→ **Aim of the task**: Locate every line in the entries below that contains the string "screenshot", matching case exactly, and copy each of those lines.

→ **Material for the task**:
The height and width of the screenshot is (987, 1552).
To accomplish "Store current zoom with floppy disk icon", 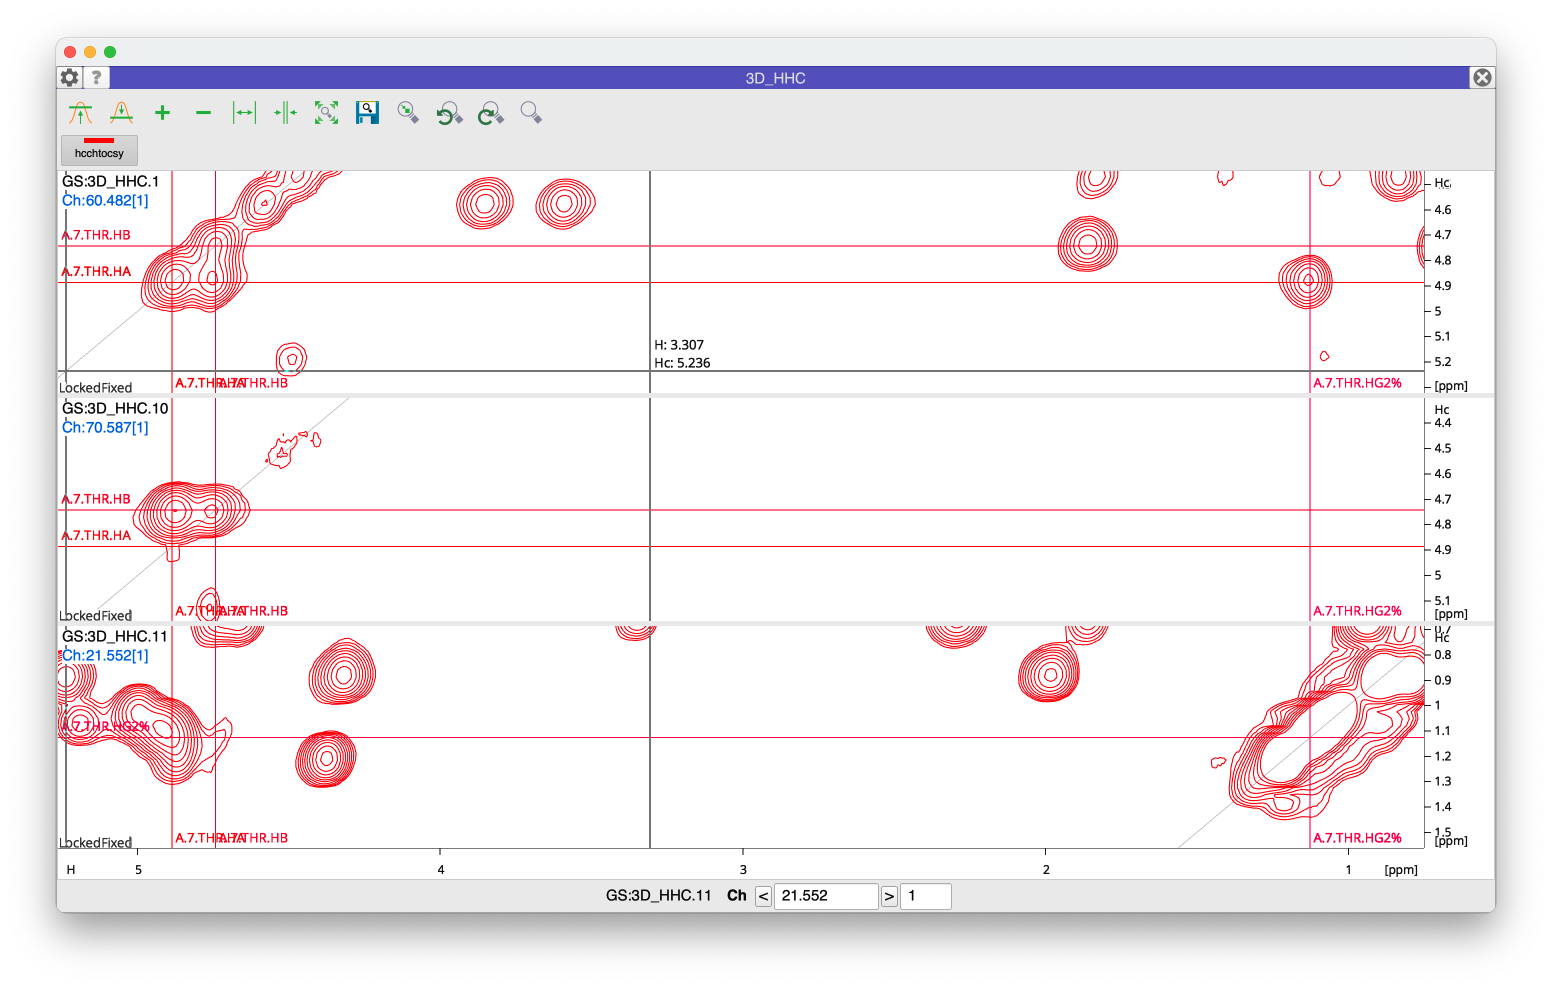I will pos(367,113).
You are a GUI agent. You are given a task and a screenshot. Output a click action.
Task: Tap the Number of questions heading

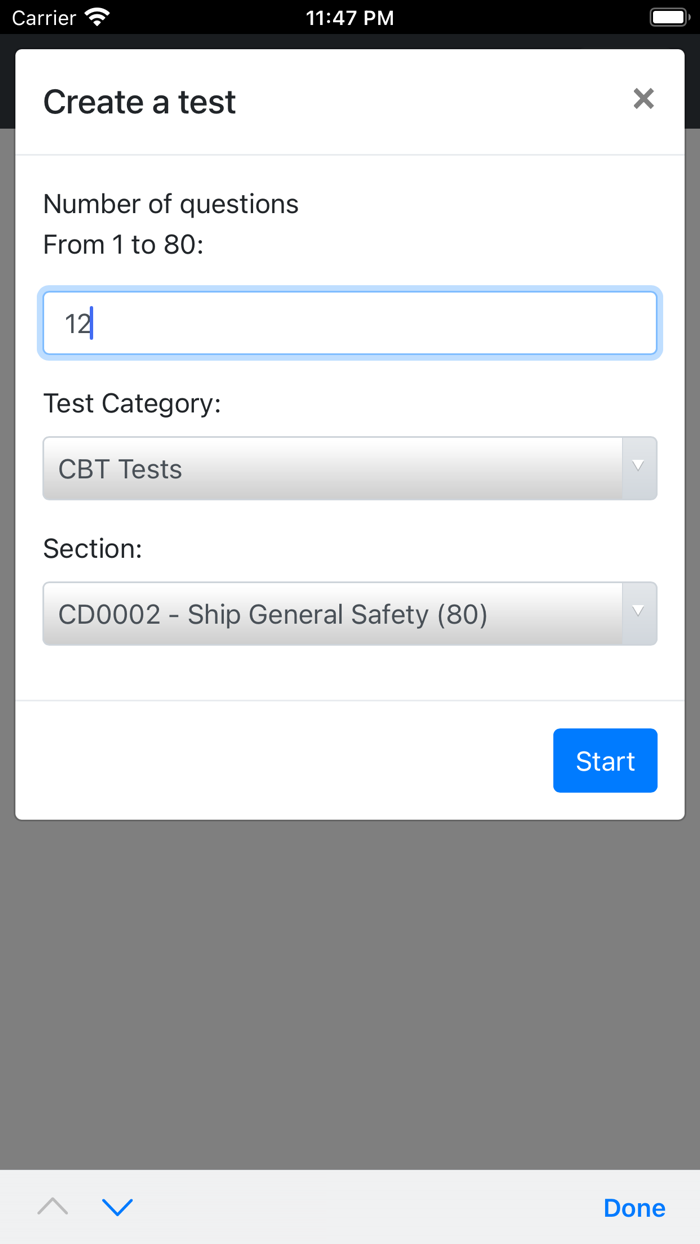coord(170,203)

→ **Exercise output**:
The height and width of the screenshot is (987, 1552).
You are a GUI agent. You are given a task and a screenshot. Output a click action.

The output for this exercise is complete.